Written request:
In the listing below, copy word for word the part that opens with the line containing "Maximize the imzdVHm0apF" and closes with the line containing "should pyautogui.click(x=34, y=231).", including both of those lines.

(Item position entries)
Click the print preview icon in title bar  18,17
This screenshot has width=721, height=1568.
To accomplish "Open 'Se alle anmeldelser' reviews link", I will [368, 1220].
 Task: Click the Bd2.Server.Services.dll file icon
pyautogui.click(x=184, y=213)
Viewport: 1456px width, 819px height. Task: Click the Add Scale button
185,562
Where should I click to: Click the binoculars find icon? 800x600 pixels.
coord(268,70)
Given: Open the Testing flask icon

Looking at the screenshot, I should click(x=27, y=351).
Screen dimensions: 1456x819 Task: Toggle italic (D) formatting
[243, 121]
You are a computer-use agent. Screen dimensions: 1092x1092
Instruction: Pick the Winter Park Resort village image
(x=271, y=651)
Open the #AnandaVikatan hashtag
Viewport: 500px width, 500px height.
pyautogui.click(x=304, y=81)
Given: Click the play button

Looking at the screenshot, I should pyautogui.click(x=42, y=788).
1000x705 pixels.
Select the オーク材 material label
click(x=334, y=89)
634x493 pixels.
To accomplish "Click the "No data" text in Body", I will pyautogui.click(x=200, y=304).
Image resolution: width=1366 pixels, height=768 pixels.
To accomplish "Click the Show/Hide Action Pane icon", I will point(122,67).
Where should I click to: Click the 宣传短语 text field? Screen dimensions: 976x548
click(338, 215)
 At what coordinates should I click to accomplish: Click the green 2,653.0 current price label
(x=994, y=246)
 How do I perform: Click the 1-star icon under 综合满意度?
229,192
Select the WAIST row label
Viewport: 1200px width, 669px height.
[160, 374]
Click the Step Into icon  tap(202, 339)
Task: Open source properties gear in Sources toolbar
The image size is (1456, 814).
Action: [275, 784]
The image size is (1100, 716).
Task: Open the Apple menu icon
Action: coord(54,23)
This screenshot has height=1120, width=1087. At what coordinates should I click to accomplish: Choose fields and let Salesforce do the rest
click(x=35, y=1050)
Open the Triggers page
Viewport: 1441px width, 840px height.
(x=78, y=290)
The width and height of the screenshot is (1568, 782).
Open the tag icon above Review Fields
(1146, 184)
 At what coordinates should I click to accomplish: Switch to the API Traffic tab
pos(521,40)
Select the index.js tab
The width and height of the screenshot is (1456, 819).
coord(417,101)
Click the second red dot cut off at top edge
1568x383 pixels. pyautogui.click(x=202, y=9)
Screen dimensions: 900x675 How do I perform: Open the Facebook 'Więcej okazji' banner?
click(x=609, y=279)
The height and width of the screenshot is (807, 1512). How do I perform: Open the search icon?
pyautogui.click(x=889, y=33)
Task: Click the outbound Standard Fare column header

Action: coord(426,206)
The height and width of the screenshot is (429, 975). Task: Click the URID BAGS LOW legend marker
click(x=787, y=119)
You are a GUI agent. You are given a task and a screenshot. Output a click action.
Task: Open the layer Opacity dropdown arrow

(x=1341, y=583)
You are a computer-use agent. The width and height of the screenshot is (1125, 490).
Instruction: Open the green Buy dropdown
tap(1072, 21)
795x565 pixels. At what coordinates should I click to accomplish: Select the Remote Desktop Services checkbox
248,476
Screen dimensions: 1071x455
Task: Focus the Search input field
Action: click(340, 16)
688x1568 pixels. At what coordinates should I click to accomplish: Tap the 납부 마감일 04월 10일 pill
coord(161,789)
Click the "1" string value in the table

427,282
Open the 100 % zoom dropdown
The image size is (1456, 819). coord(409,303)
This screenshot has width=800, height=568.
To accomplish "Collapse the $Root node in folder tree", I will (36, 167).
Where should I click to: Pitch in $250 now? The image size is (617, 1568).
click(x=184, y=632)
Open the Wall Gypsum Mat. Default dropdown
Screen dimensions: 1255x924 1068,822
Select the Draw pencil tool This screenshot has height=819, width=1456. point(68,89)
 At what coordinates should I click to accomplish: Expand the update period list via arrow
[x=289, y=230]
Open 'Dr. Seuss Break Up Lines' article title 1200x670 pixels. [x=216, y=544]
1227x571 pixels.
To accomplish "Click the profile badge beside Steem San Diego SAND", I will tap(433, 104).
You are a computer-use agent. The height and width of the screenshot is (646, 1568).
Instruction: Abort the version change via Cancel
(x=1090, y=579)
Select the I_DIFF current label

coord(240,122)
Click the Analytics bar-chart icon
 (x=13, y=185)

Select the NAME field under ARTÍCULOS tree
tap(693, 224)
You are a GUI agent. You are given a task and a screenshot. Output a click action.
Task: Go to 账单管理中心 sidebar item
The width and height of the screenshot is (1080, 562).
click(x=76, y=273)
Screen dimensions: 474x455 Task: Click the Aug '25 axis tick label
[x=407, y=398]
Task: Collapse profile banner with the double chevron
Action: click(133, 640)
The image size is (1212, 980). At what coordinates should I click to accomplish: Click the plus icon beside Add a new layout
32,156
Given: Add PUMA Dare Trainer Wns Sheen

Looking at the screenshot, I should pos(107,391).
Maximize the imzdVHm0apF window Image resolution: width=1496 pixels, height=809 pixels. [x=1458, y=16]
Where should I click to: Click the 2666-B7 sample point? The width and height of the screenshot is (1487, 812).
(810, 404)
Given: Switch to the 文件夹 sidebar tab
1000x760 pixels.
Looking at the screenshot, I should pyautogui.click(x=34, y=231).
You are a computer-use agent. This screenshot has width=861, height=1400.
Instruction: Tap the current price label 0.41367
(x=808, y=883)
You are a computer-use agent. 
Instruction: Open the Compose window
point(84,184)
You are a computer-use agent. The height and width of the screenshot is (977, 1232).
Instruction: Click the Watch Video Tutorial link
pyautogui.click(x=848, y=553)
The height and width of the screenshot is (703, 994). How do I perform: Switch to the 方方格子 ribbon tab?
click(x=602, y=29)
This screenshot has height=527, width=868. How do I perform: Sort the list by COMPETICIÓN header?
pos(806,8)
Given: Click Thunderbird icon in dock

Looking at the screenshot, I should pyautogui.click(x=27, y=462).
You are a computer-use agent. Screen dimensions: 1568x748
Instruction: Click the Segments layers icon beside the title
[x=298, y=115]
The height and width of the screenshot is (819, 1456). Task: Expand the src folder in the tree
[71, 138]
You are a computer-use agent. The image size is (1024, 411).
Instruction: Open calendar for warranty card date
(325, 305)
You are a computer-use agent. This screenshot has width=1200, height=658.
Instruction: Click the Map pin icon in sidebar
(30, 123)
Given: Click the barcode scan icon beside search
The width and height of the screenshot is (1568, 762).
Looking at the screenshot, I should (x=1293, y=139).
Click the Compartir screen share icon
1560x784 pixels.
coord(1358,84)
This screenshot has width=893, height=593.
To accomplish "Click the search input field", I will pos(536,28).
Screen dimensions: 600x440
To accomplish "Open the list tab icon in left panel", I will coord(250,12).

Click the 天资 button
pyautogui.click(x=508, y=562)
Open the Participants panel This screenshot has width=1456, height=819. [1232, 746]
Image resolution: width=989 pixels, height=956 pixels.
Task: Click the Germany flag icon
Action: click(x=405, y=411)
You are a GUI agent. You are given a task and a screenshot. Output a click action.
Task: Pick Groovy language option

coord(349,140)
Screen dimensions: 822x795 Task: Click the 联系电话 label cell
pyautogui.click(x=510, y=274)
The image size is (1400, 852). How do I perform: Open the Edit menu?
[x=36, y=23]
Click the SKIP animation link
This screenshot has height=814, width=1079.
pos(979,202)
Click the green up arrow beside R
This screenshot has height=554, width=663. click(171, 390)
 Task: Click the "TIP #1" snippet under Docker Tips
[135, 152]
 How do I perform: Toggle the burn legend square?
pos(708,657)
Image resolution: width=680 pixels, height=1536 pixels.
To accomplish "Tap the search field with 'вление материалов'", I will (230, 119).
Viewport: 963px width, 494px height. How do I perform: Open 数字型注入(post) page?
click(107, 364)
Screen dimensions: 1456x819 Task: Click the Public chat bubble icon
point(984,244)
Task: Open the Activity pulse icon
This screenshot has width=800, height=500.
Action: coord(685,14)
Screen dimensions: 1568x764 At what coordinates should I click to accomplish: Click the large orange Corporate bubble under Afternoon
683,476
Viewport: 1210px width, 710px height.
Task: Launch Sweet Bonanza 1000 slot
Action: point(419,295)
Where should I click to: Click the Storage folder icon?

Final answer:
Maximize the imzdVHm0apF window Image resolution: width=1496 pixels, height=809 pixels. [x=1458, y=16]
Where should I click to: Click the 2666-B7 sample point? The width and height of the screenshot is (1487, 812).
(810, 404)
Given: Switch to the 文件夹 sidebar tab
1000x760 pixels.
Looking at the screenshot, I should pyautogui.click(x=34, y=231).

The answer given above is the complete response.